Michigan State entered the game with a 10–3 record as the Big Ten's Legends Division champion. In the 2011 Big Ten Football Championship Game, MSU lost to Wisconsin 39–42. The Spartan's defense entered the game ranked 5th in the FBS in total yards allowed, allowing only 272.7 yards per game. MSU also entered having lost 5 straight bowl games. The Spartan's last bowl win was the 2001 Silicon Valley Football Classic, where the Spartans beat the Fresno State Bulldogs 44–35.

==Game summary==
The Bulldogs scored first when Brandon Boykin tackled Keshawn Martin in the end zone for a safety. On the ensuing drive, the Bulldogs drove to MSU's 5-yard line. However, on a 4th-and-1 play at the 5-yard line, UGA's Ken Malcome was stopped for a 1-yard loss, turning the ball over to MSU. The rest of the 1st quarter remained scoreless.

In the 2nd quarter, UGA scored on an 80-yard touchdown pass to Tavarres King to go up 9–0. On the ensuing drive, the Bulldog defense forced the Spartans to punt. UGA's Brandon Boykin returned the punt 92 yards to go up 16–0 at the end of the half.

The Spartans finally got on board in the 3rd quarter on an 8-yard Le'Veon Bell touchdown run to cut the deficit 16–8 after a two-point conversion. MSU closed the gap even further when Darqueze Dennard intercepted Aaron Murray 38 yards for a touchdown. The two-point conversion attempt failed, making it 16–14 going into the 4th quarter.

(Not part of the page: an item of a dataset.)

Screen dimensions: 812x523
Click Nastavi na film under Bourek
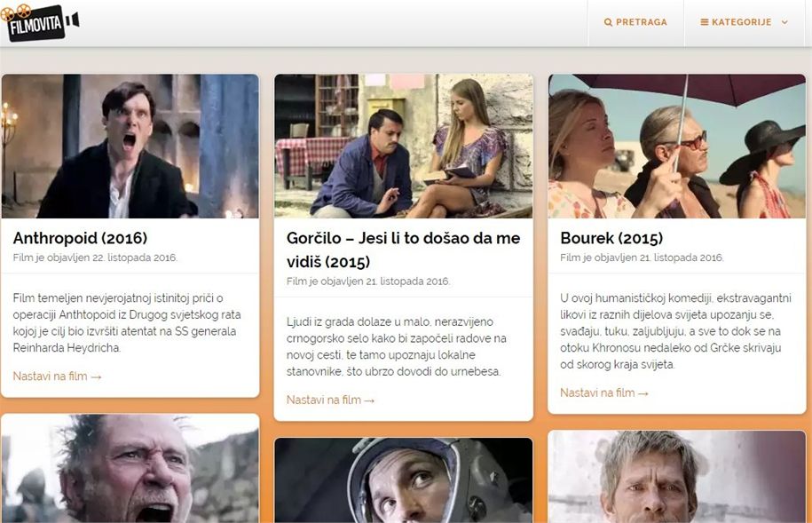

Taking advantage of an interception, Georgia extended their lead 19–14 in the 4th quarter on a 32-yard field goal from Blair Walsh. The Spartans took the lead on a 7-yard touchdown pass to Keith Nichol to make it 20–19 after a failed two-point conversion. Georgia responded with a 13-yard touchdown pass to Brandon Boykin to go up 27–20 after making a two-point conversion. On the ensuing drive, Jonathan Jenkins intercepted Kirk Cousins with only 3:56 left in regulation. However, Georgia was unable to run out the game clock and punted the ball away. With 85-yards to go, no timeouts and only 1 minute and 55 seconds left in regulation, Michigan State was able to tie the game 27–27 on a 1-yard touchdown run from Le'Veon Bell with only 14 seconds left in the game, forcing overtime.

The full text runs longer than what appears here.